— start RECORDS TO PROCESS —
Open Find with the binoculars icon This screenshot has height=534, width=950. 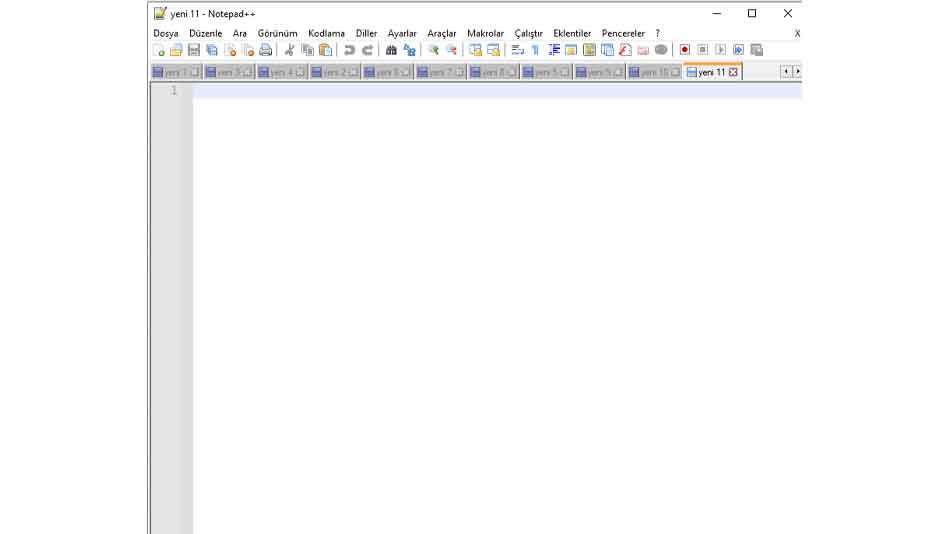click(x=391, y=50)
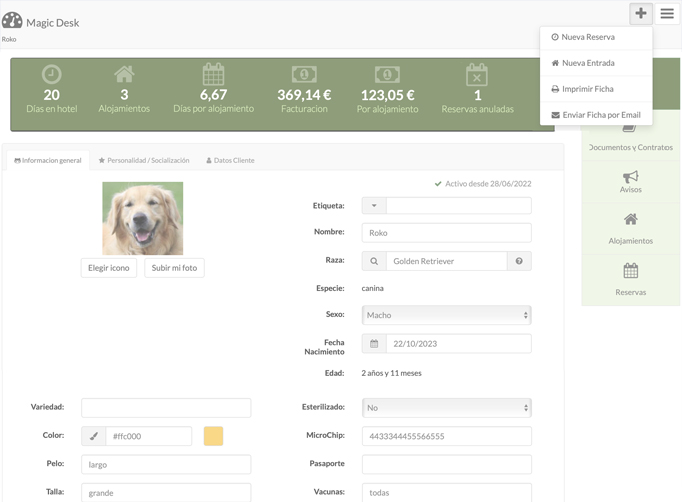Open the hamburger menu icon
The image size is (682, 502).
[667, 13]
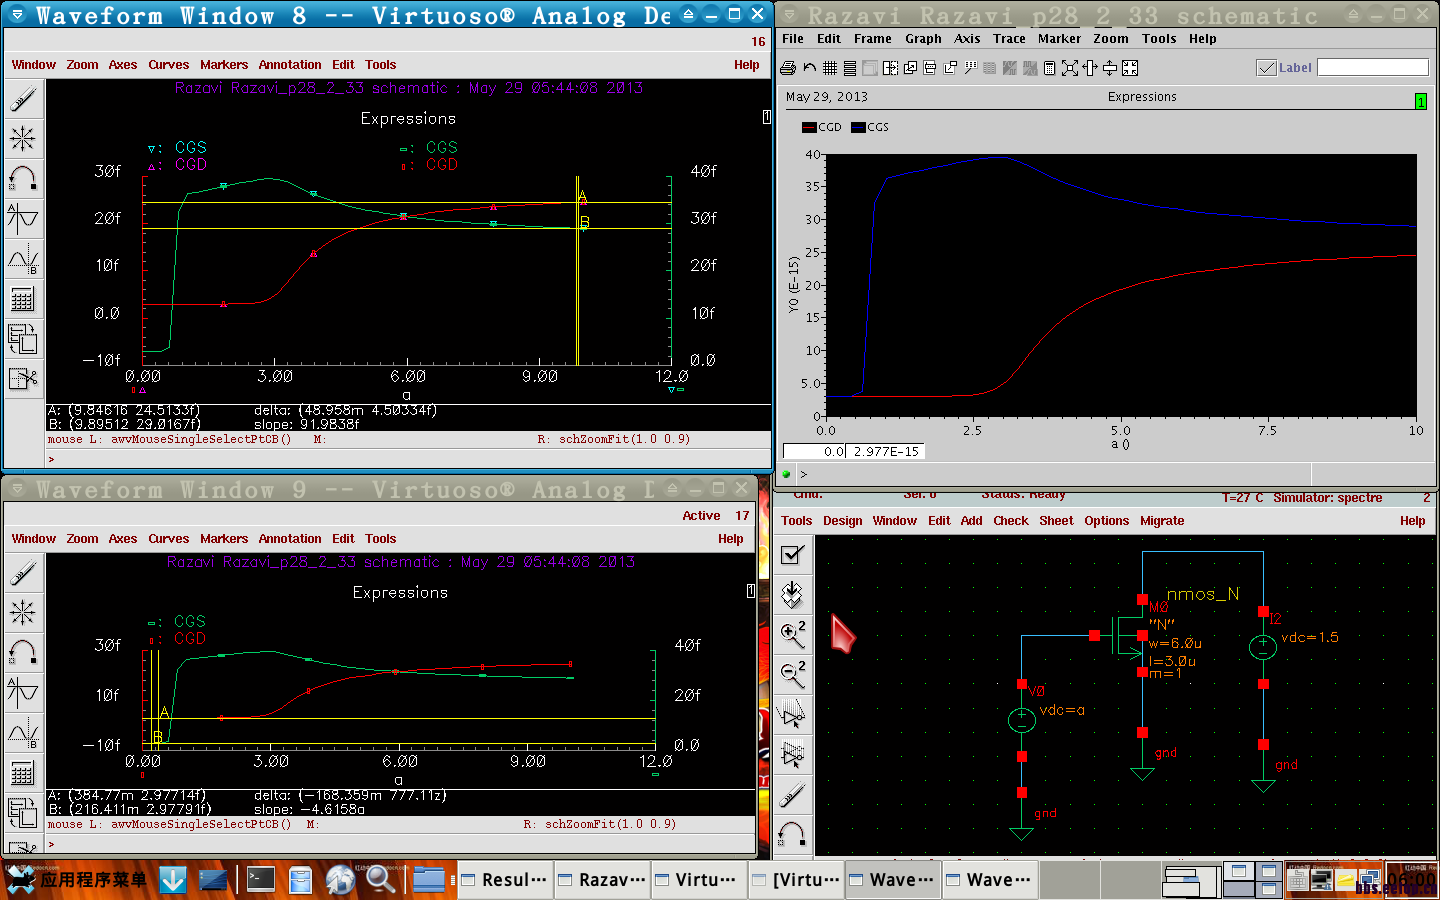Viewport: 1440px width, 900px height.
Task: Switch to the Razav taskbar window button
Action: tap(603, 880)
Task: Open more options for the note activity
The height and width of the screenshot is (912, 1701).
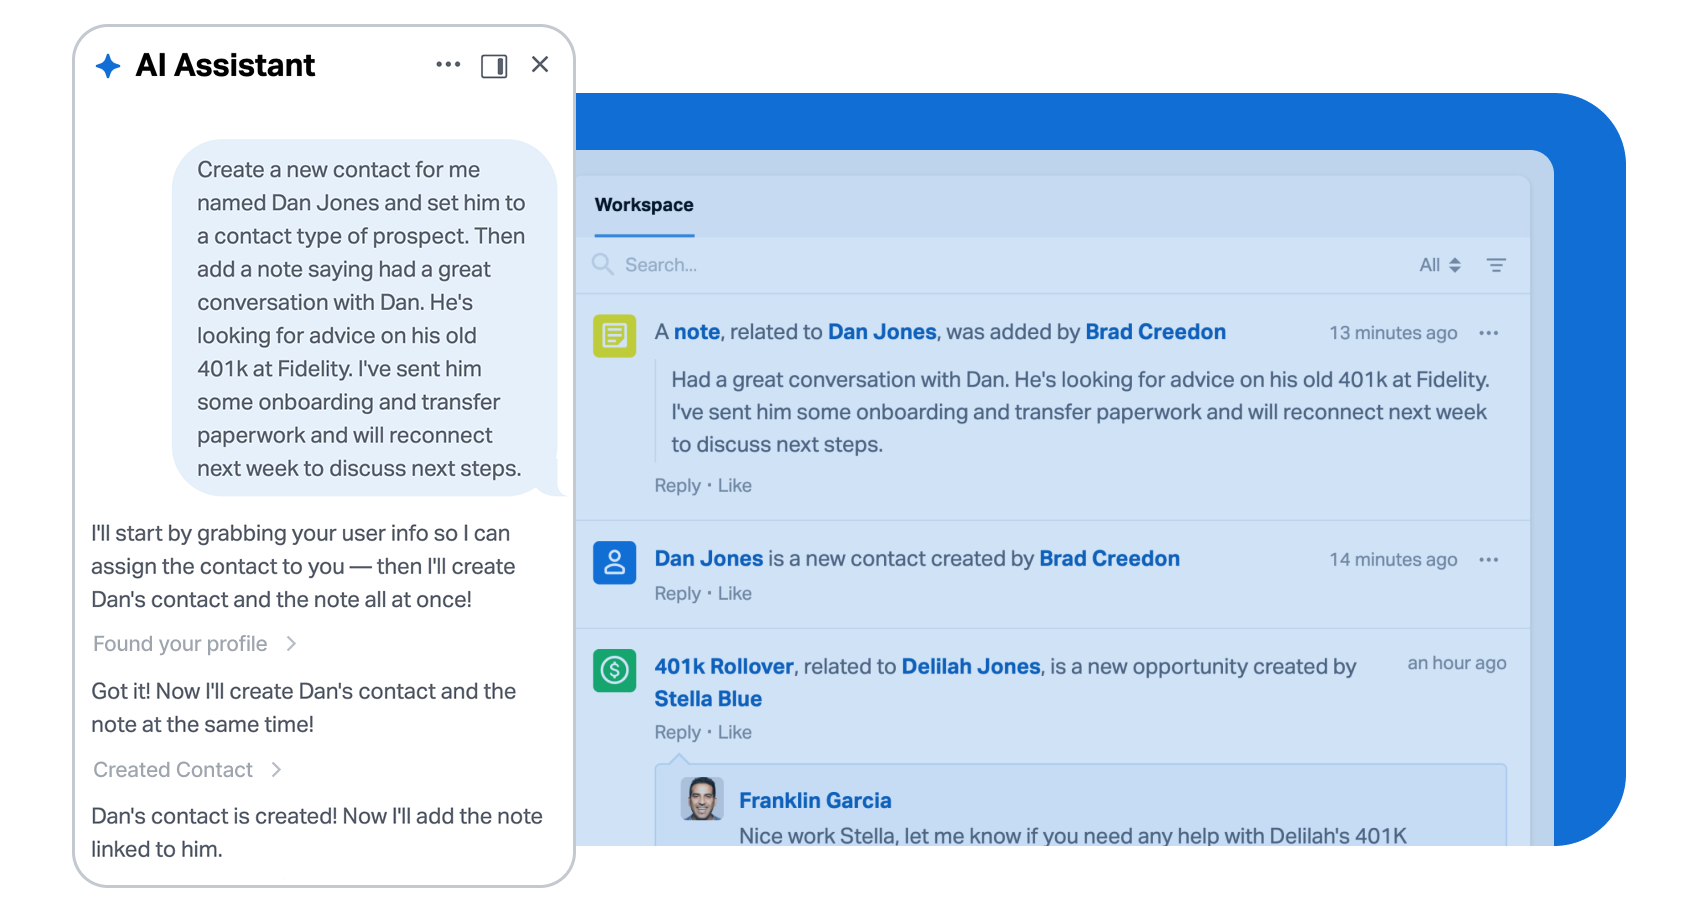Action: tap(1488, 333)
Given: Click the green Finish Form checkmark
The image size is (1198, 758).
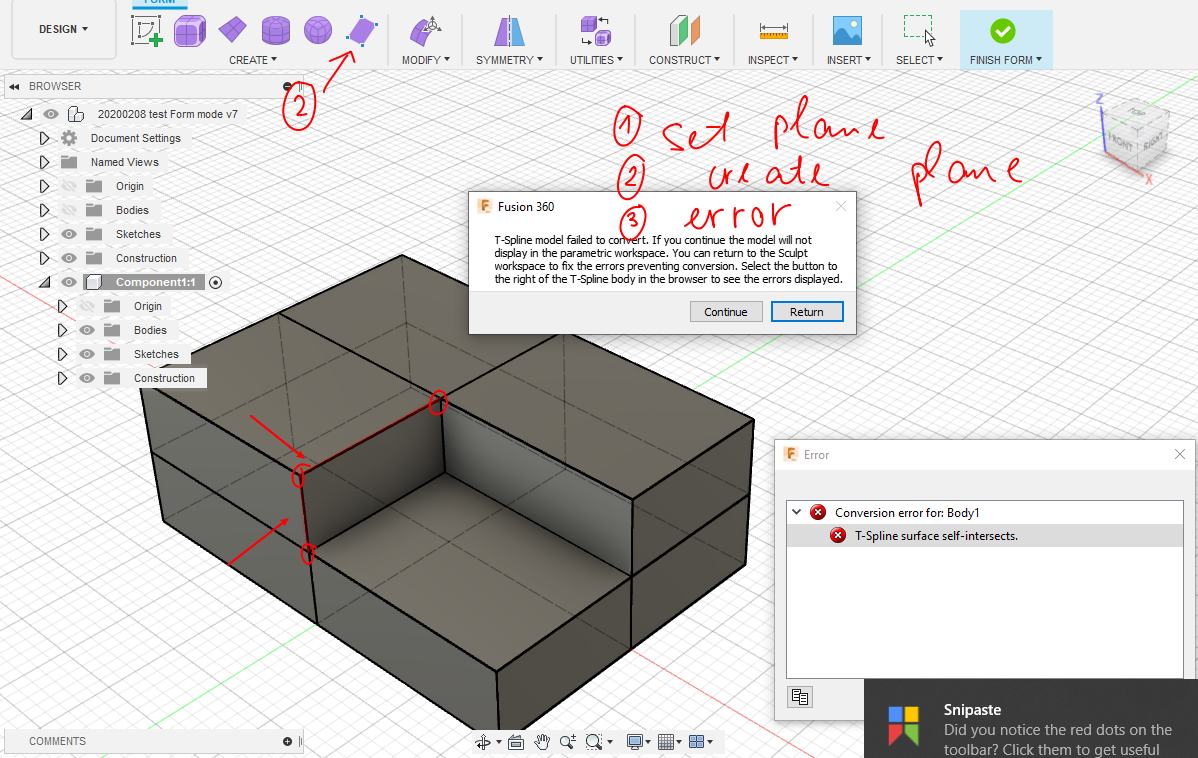Looking at the screenshot, I should tap(1005, 30).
— end RECORDS TO PROCESS —
Repeat word for word the stretch of the material above from the line containing "Task: Open more options for the note activity" through the end of the material, both ends included, and leave the pictures out of your answer.

SOLUTION:
Task: Open more options for the note activity
The height and width of the screenshot is (912, 1701).
Action: tap(1488, 333)
Given: Click the green Finish Form checkmark
The image size is (1198, 758).
Looking at the screenshot, I should tap(1005, 30).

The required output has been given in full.